Глава 4
Уорик проснулся от падавших ему на лицо солнечных лучей и пожалел, что вечером позабыл закрыть ставни. Он, зевнув, загородил ладонью глаза и попытался припомнить, кто эта женщина, лежавшая рядом.
Он повернулся на бок, к ней лицом. Ондайн свернулась клубочком на самом дальнем краю. Уорик свесил ноги с постели, пробежал пальцами по волосам, встал и осторожно обошел кровать. Она спала.

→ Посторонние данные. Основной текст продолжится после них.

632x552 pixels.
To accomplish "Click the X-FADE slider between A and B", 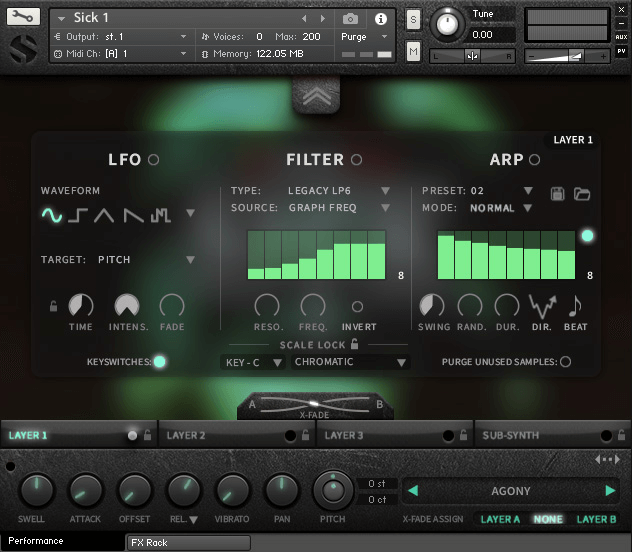I will (315, 403).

Уорик хотел отойти, но понял, что не может оторвать от нее глаз. Солнечные лучи танцевали огненный танец на волосах, благоухавших, как розовый куст, бросали замысловатые пятна на белоснежное постельное белье, играли на ее лице глубокими и богатыми цветами, подчеркивая его несравненную красоту. Она дышала ровно и почти неслышно, слегка приоткрыв губы. Он залюбовался их изысканным рисунком, полной нижней губой, выдававшей глубокую скрытую чувственность. Высокие и прекрасные скулы покрывал нежный розовый румянец; изящная линия бровей будила воображение. Он покачал головой и что-то пробормотал. Конечно, он не случайно обратил на нее внимание, когда ее везли в повозке, но тогда он не заметил эту совершенную красоту. Пожалуй, она была немного высоковата, но прекрасно сложена, с длинным и гибким телом. Твердые и высокие груди торчали под облегающей рубашкой, полные и круглые, они возбуждали страсть, а бордовые соски в темно-коричневом обрамлении как будто молили о мужской ласке…
Уорик нахмурился. Он вовсе не собирался влюбляться в ершистую маленькую воровку.
Он посмотрел в окно, решил, что еще довольно рано, и в одних чулках вышел за дверь. Потоптавшись на лестничной площадке, граф крикнул вниз Мэгги, чтобы принесли горячую воду для мытья и завтрак.
Через несколько минут в комнату вошел слуга с корытом и водой, а веселая Мэгги принесла поднос с едой. Ондайн спала. Уорик пожалел будить ее, хотя твердо решил больше не думать о ней, не восхищаться ею и тем более не желать ее.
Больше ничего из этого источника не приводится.